Dan diriwayatkan oleh Al-Haafidh Abu Muhammad bin Hazm dalam risalahnya tentang masalah nyanyian dengan sanad sampai pada Ibnu Siiriin, ia berkata : ‘Sesungguhnya ada seorang laki-laki yang datang ke Madiinah bersama budak-budak perempuannya, lalu ia menemui ‘Abdullah bin ‘Umar. Di antara budak-budak itu ada yang bisa memukul (alat musik). Datanglah seorang laki-laki, lalu si pemilik budak menawarkan budak-budak perempuan itu kepadanya (untuk dibeli), namun ternyata laki-laki tersebut tidak merasa cocok dengan mereka. Namun ia berkata : ‘Pergilah engkau ke seseorang yang ia  sama sepertimu dalam penjualan daripada ini’. Ia berkata : ‘Siapakah ia ?’. Orang itu menjawab : ‘Abdullah bin Ja’far. Lalu laki-laki pemilik budak tadi pergi menawarkannya kepada ‘Abdullah bin Ja’far. Lalau ‘Abdullah memerintahkan salah seorang budak tersebut, dan berkata : ‘Ambillah ‘uud’. Budak perempuan itu pun mengambilnya lalu bernyanyi. Maka ‘Abdullah bin Ja’far membelinya, kemudian mendatangi Ibnu ‘Umar…. hingga akhir kisah.[2]
Dan diriwayatkan pula oleh penulis kitab Al-‘Aqd Al-‘Allamah Al-Adiib Abu ‘Umar Al-Andalusiy : Bahwasannya ‘Abdullah bin ‘Umar pernah masuk menemui ‘Abdullah bin Ja’far. Lalu ia mendapatinya bersama seorang budak wanita di kamarnya dengan ‘uud. ‘Abdullah bin Ja’far berkata kepada Ibnu ‘Umar : “Apakah engkau memandang hal itu tidak apa-apa ?”. Ia menjawab : “Tidak mengapa”. Al-Maawardiy meriwayatkan dari Mu’aawiyyah dan ‘Amru bin Al-‘Aash bahwasannya mereka berdua mendengarkan ‘uuddi sisi Ibnu Ja’far….” [selengkapnya dalam Nailul-Authaar, 9/100-101, Maktabah Ad-Da’wah Al-Islaamiyyah].

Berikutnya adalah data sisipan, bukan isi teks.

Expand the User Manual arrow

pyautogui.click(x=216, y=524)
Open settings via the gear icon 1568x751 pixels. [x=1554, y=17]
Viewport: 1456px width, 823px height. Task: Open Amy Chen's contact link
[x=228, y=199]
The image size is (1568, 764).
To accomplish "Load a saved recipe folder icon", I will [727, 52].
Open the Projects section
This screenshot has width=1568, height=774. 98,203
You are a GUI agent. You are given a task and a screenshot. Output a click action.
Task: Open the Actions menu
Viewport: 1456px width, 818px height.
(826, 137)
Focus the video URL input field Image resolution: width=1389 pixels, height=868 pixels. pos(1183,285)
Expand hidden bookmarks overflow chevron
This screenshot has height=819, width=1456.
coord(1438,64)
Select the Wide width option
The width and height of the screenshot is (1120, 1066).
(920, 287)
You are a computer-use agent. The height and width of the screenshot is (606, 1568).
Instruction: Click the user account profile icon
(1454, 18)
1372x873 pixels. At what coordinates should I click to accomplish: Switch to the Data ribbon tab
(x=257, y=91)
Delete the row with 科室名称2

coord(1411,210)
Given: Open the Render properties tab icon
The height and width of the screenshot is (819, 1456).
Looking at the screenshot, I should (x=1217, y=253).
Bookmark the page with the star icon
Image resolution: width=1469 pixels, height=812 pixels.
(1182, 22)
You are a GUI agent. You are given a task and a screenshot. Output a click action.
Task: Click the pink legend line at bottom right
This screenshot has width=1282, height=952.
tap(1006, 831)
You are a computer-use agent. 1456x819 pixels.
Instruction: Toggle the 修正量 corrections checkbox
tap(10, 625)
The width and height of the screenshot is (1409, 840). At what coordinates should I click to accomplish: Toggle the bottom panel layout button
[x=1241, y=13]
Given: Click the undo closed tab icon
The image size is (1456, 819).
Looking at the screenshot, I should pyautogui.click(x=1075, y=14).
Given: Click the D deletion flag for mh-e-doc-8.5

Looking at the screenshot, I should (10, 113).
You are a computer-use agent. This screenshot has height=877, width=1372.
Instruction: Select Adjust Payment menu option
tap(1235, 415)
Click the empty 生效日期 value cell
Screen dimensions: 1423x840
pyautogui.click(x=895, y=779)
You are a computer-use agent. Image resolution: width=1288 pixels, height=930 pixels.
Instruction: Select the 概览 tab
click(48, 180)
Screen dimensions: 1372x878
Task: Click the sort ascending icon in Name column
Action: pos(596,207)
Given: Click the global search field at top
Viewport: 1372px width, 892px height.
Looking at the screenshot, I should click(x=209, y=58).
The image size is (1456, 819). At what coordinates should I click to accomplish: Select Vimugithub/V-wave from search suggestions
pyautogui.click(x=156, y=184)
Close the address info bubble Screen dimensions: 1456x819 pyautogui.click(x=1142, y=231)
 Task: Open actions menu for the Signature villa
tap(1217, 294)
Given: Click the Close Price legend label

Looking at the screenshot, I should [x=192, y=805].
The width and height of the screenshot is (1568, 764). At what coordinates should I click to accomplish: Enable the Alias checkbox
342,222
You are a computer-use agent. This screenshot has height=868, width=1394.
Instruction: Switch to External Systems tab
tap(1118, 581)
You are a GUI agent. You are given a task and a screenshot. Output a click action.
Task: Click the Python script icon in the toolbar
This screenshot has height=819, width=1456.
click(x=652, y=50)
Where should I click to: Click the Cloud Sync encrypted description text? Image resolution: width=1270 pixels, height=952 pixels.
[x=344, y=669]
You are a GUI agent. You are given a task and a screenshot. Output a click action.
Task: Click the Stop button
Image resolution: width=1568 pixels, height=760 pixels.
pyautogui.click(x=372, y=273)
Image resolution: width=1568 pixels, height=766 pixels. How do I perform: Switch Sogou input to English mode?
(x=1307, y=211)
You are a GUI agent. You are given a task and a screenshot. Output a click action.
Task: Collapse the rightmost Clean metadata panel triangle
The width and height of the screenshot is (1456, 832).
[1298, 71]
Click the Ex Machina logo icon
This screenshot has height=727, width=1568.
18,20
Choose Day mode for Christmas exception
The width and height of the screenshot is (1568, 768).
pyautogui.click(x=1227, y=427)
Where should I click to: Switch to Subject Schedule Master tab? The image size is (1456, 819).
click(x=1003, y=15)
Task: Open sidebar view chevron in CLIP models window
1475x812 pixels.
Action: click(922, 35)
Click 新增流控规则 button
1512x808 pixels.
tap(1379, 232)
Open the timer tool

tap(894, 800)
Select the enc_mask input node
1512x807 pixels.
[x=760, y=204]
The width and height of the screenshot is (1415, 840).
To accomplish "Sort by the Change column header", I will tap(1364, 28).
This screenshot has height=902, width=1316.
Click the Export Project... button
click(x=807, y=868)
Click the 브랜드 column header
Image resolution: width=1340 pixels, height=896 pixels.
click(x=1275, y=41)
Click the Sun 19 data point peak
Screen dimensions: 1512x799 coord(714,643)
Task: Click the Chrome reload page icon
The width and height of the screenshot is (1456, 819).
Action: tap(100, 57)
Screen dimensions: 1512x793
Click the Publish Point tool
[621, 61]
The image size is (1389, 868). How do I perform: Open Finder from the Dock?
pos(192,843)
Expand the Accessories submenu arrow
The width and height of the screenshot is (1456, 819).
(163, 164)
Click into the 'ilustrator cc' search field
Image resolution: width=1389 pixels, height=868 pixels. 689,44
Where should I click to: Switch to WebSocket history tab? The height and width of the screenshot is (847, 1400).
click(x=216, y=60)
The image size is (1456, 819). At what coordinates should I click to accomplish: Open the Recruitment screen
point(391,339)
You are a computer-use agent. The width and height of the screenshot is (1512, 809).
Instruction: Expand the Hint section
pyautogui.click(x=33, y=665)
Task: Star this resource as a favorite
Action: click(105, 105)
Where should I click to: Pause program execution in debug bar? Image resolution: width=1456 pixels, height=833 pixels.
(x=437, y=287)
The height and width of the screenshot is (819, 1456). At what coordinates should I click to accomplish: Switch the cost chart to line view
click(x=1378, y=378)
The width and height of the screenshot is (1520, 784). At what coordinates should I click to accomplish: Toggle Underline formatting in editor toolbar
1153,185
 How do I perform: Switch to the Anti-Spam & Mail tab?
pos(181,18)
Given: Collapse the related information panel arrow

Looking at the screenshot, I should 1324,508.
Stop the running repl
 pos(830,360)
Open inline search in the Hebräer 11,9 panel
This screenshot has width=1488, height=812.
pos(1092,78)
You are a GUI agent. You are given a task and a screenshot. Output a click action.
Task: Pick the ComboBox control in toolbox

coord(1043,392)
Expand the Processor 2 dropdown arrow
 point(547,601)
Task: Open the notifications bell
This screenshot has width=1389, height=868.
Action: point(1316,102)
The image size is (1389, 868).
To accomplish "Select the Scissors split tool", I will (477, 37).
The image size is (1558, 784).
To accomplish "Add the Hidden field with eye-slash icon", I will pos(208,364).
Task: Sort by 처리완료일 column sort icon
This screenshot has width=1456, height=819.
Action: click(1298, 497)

Kemudian Asy-Syaukaaniy menyebutkan daftar siapa-siapa saja yang membolehkan musik dan nyanyian dengan menukil perkataan Ibnun-Nahwiy :
قال ابن النحوي في « العمدة » : وقد روى الغناء وسماعه عن جماعة من الصحابة والتابعين , فمن الصحابة عمر - كما رواه ابن عبد البر وغير- وعثمان - كما نقله الماوردى وصاحب البيان والرافعى - وعبد الرحمن بن عوف كما رواه ابن أبى شيبة - وأبو عبيدة بن الجراح - كما أخرجه البيهقى- وسعد بن أبى وقاص - كما أخرجه ابن قتيبة - وأبو مسعود الأنصاري - كما أخرجه البيهقى - وبلال وعبد الله بن الأرقم وأسامة بن زيد - كما أخرجه البيهقى أيضا - وحمزة كما في الصحيح - وابن عمر - كما أخرجه ابن طاهر - والبراء بن مالك - كما أخرجه أبو نعيم - وعبد الله بن جعفر - كما رواه ابن عبد البر - وعبد الله بن الزبير - كما نقل أبو طالب المكى - وحسان - كما رواه أبو الفرج الأصبهانى - وعبد الله بن عمرو - كما رواه الزبير بين بكار - وقرظة بن كعب - كما رواه ابن قتيبة - وخوات بن جبير ورباح المعترف كما أخرجه صاحب الأغاني - والمغيرة بن شعبة - كما حكاه أبو طالب المكى- وعمرو بن العاص - كما حكاه الماوردى - وعائشة والربيع - كما في صحيح البخاري وغيره .
وأما التابعون فسعيد بن المسيب , وسالم بن عبد الله بن عمر , وابن حسان , وخارجة بن زيد , وشريح القاضى , وسعيد بن جبير , وعامر الشعبي , وعبد الله ابن أبى عتيق , وعطاء بن أبى رباح , ومحمد بن شهاب الزهري , وعمر بن عبد العزيز , وسعد بن إبراهيم الزهري .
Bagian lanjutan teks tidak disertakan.